Laboratory of Computing Biological Networks - group meeting

Information in the Retina and Experiments on Photon Counting

Kevin Sean Chen — Fri, 24 Jul 2015 16:58:17 +0000

There are mainly two parts in my presentation this time, results and analysis for the omitted stimulus response (OSR) experiment with spatial stimuli and some preliminary tests for photon counting in retina.

Last time, I talked about a hypothesized simple columnar organization that produces OSR in the retina. We may investigate the circuits by providing light stimuli with spatial patterns. Uniform, checkerboard, and random distributed pixels were used as the periodic stimulus. Fixing the number of flashes, period, and the average brightness, we see that OSR can only be generated under uniform, checkerboard or fixed random pixels (that are unchanged within a trial), but not in the anti-checkerboard or random pixel stimuli (that changes in every flashes). This implies that there may be specific spatial units to produce OSR. Further investigation is needed to identify the size and properties of these units.

In addition, I calculated spatial correlation and temporal information from the spike trains in previous experiments. For spatial correlation, we find that the correlated distance is longer under uniform stimuli than random flickers or checkerboard. Interestingly, those producing OSR seem to also have shorter correlation distance than those that simply response to each light flashes. For temporal information, my extrapolation results seem to provide less entropy rate comparing to the previous researches. I might find another method that fits our experiment better to calculate temporal information. Lastly, I’ve been reading articles focusing on the strong inhibitions in the retina. The inhibitory signal may not only play an important role in the anti-Hebbian model but also help encoding information through silencing neighbor neurons. Since we've been recently discussing the strong inhibition right after OSR, I'm also interested in how OSR affects the synergitic codes in retina.

For photon counting on the retina, I briefly went through some classic experiments showing the single photon sensitivity and detection of photon statistics in photoreceptor cells. Most researches focus on the gain control and regulation of threshold in the retina under dim light. In the future, we hope to calculate the correlation between spikes from ganglion cells, which really send information to the brain, to investigate whether photon information could still preserve after processing through the retinal circuits.

Tags:

retina

OSR

Information

Photon Counting

group meeting

Progress, future works on OSR, and some discussions on retina wave

Kevin Sean Chen — Sat, 06 Jun 2015 06:49:05 +0000

Some results from our experiments on OSR were shown in the slides. By holding the last state after terminating the periodic stimulus in an inverted manner (differ from the originally adapted brightness), OSR could be eliminated or shifted significantly in the latency. We’ll try to repeat the experiments a few more times, since such designed stimuli would tell us more about how ON and OFF pathways in the retina interact to produce OSR.
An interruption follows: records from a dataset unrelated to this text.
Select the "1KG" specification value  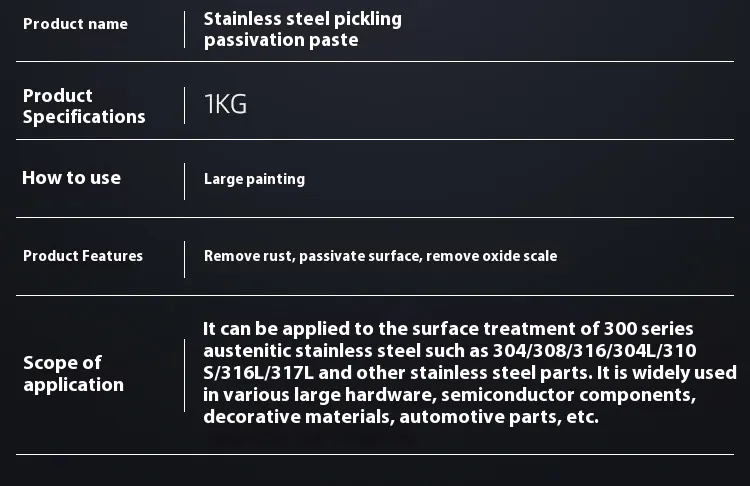coord(225,105)
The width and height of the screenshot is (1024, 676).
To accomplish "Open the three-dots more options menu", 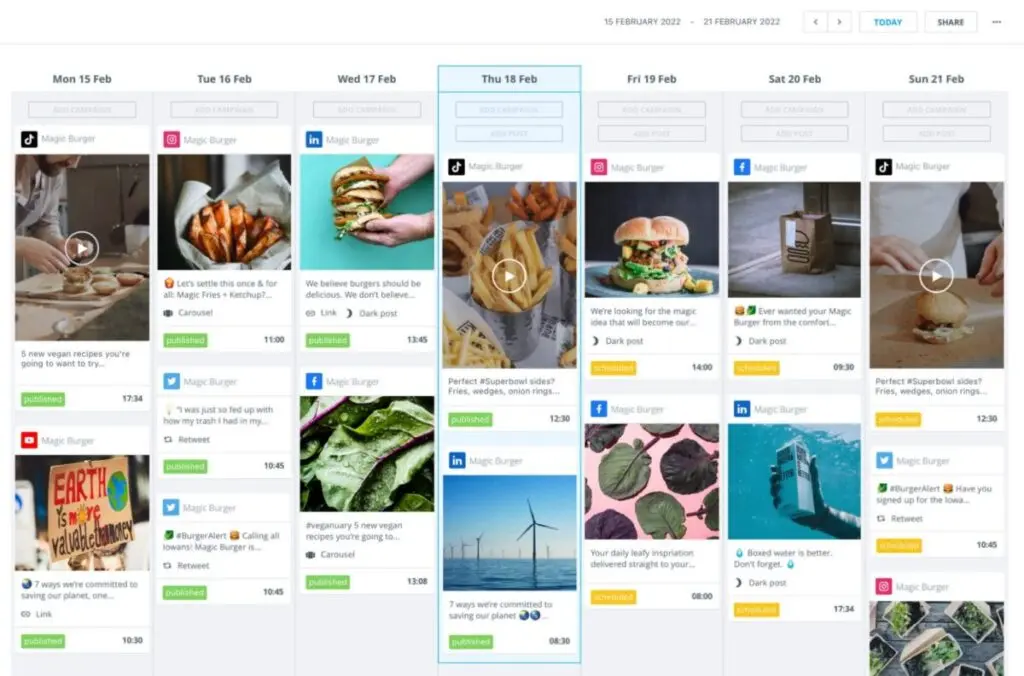I will click(x=997, y=22).
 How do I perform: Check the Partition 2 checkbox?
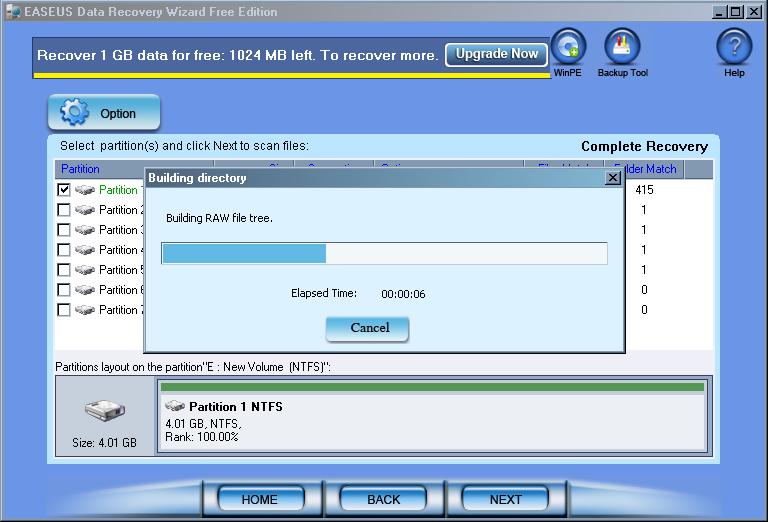pyautogui.click(x=64, y=210)
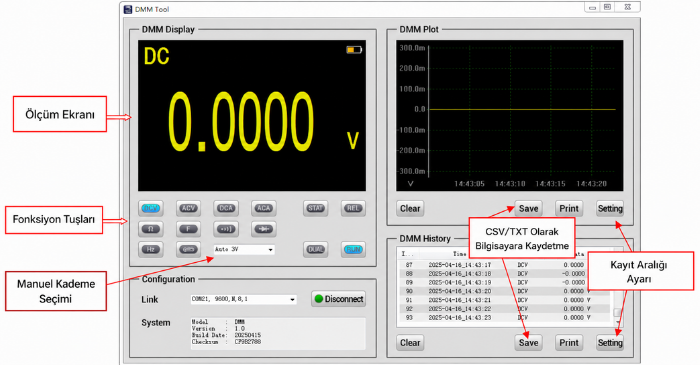Toggle the RUN acquisition button
This screenshot has height=365, width=700.
353,249
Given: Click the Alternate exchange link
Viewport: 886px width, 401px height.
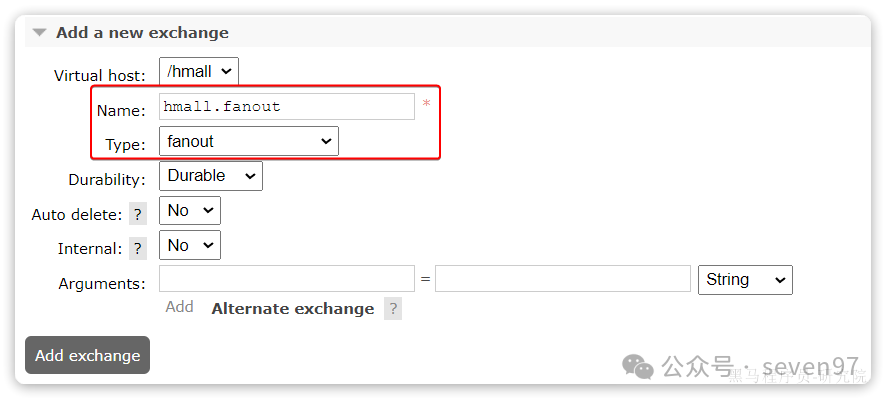Looking at the screenshot, I should pos(293,309).
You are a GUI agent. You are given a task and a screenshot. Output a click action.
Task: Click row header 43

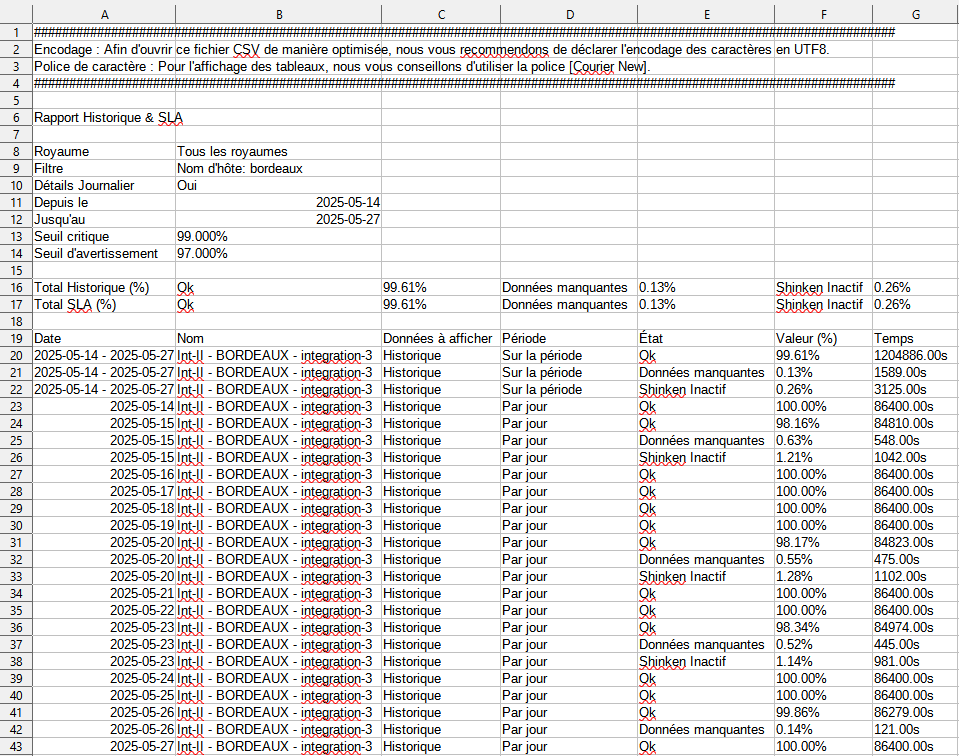(x=16, y=746)
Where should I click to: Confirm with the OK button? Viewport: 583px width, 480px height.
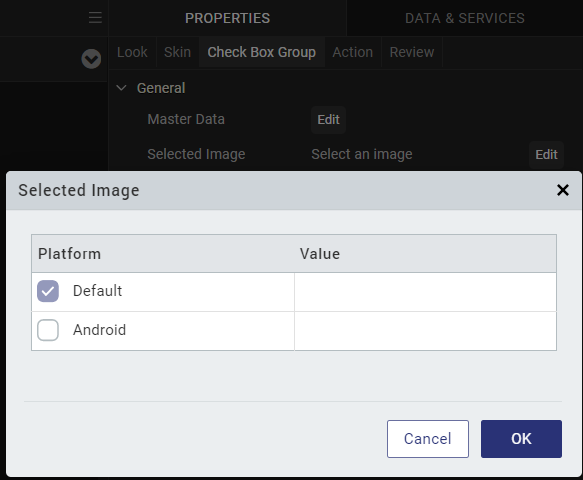[521, 439]
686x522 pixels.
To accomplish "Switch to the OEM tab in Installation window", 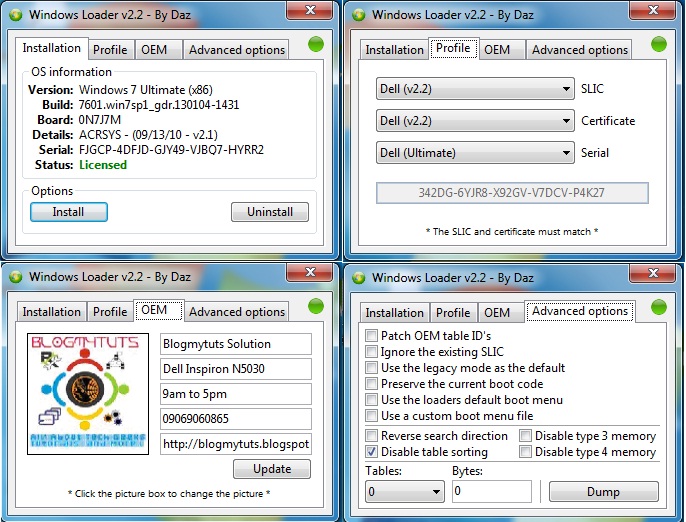I will click(154, 50).
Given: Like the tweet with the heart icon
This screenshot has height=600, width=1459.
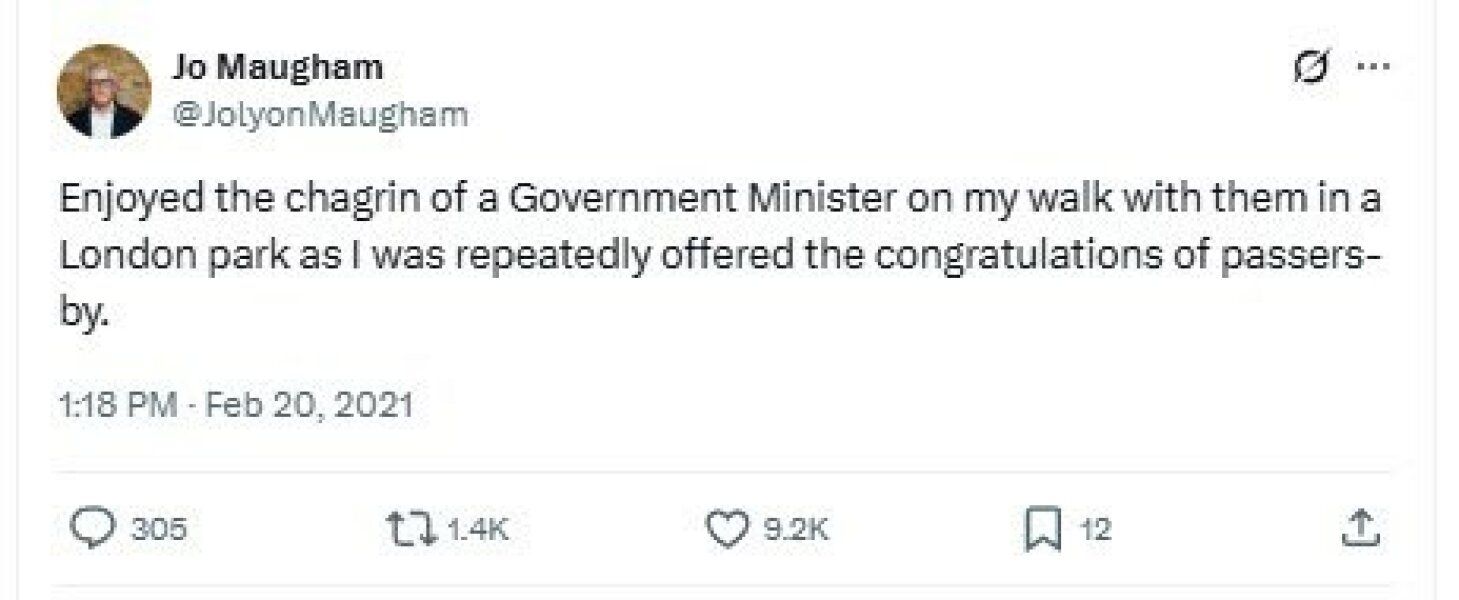Looking at the screenshot, I should tap(727, 529).
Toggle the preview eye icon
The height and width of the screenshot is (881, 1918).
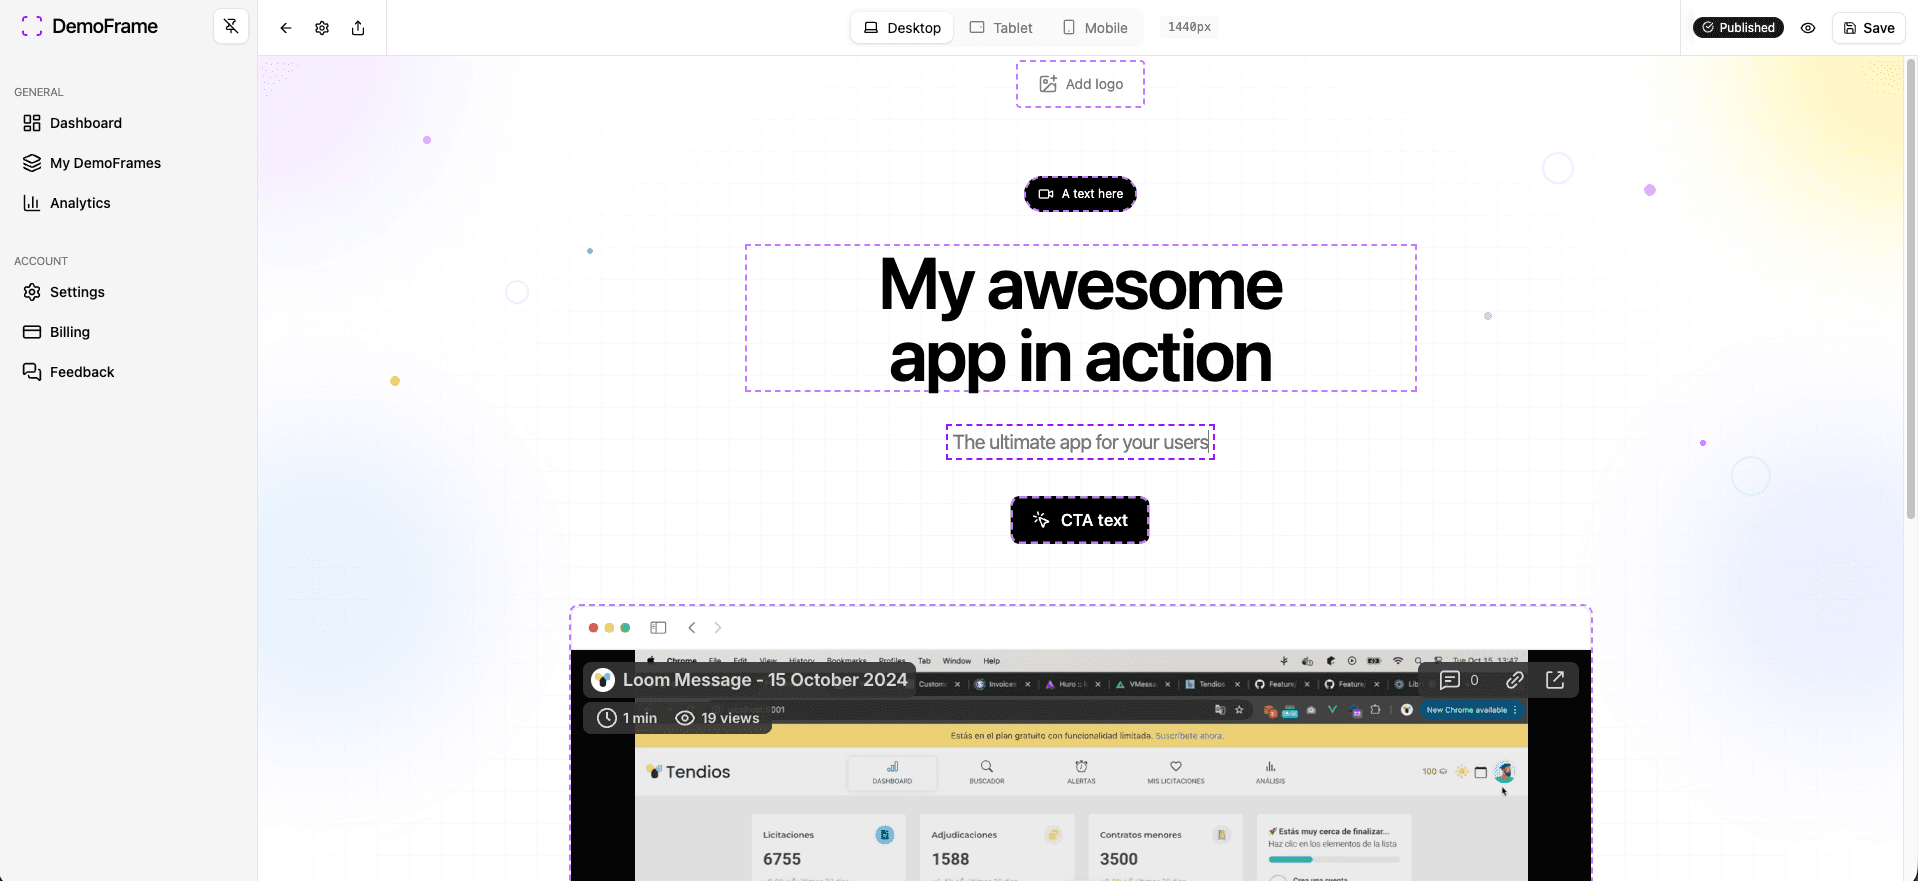click(1808, 28)
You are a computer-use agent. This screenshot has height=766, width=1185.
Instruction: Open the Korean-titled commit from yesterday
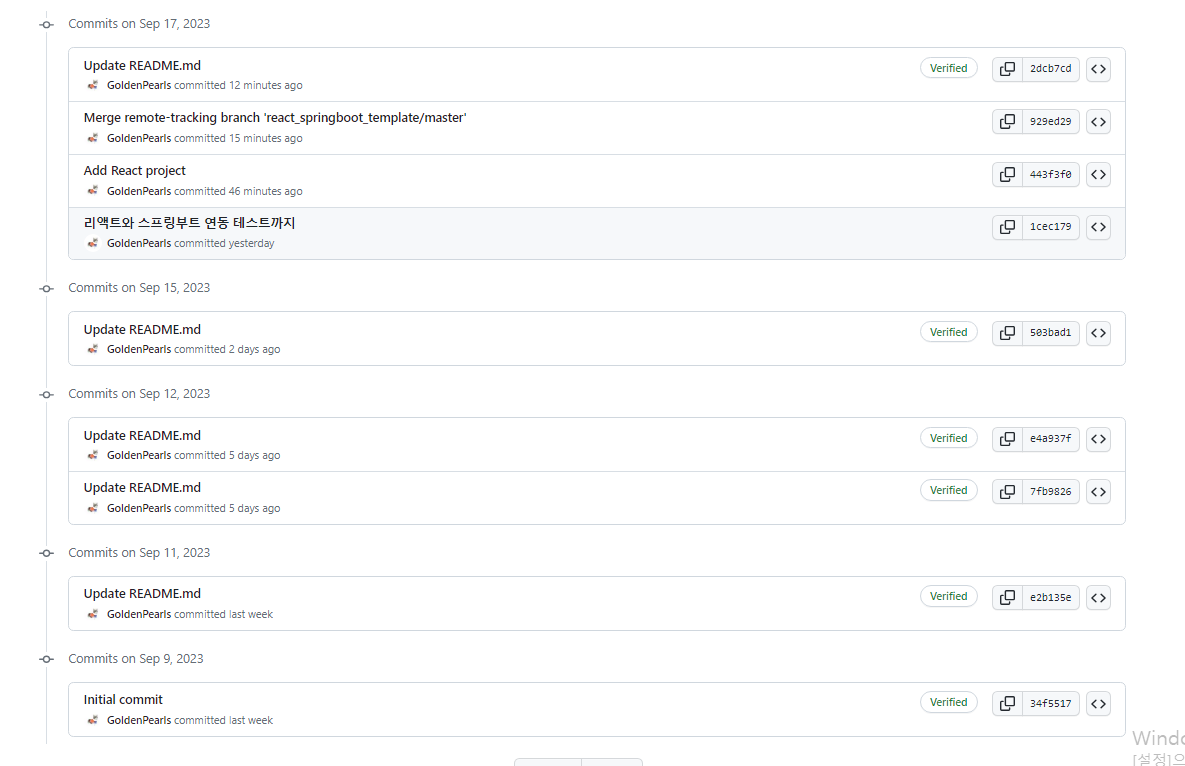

In the hypothetical circuit in the retina to perform predictive coding as observed in the experiments, I think gap junctions might play an important role to also modulate the activity in space. Furthermore, I show the raw data before passing the filter or detecting spikes. We can guess that a strong, synchronized inhibition is generated when OSR occurs. To sum up, I plan to perform some spatial and temporal analysis according to some references from a group also working on frog retina. Also, flashing bars or checkerboards to test the affects on OSR may also be a good idea to investigate the mechanisms for dynamical predictive coding and analyze the circuit in retina.

In the second part, I reported an article about the segregation and desynchronization of ON and OFF pathways during a certain stage in retina waves. The organization of ON and OFF paths may affect the connection in LGN and also some important orientation selectivity in V1 cortex. In result, ON bipolar sends lateral inhibition to OFF bipolar cells through inhibitory neurons like amacrine. Also, controlling the reuptake of glutamate by Mulller cells in the retina also affects the temporal precision for retina waves. Last but not least, most of theses cells are connected through gap junction, which also participates in strong inspatial synchrony. Since we're now able to recieve signals from the embryonic retina, we're optimistic to repeat some experiments in the refernce and try to stimulate it with different dynamical light patterns.

Tags:

retina

Omitted Stimulus Response

Predictive Coding

Retina Wave

group meeting

Firing rate model (Mean Field theory) for neural population

Ying-Jen Yang — Fri, 08 May 2015 08:06:15 +0000

Mean Field Theory for a neural population is the lowest order macroscopic description for a neural network. By defining the firing rate probability density of the network, a dynamical equations can be written to describe the system. In usual case, there are two importent element in the equation : the time scale and the gain function. To understand the microscopic correspondence, I introduce the central idea of the derivation.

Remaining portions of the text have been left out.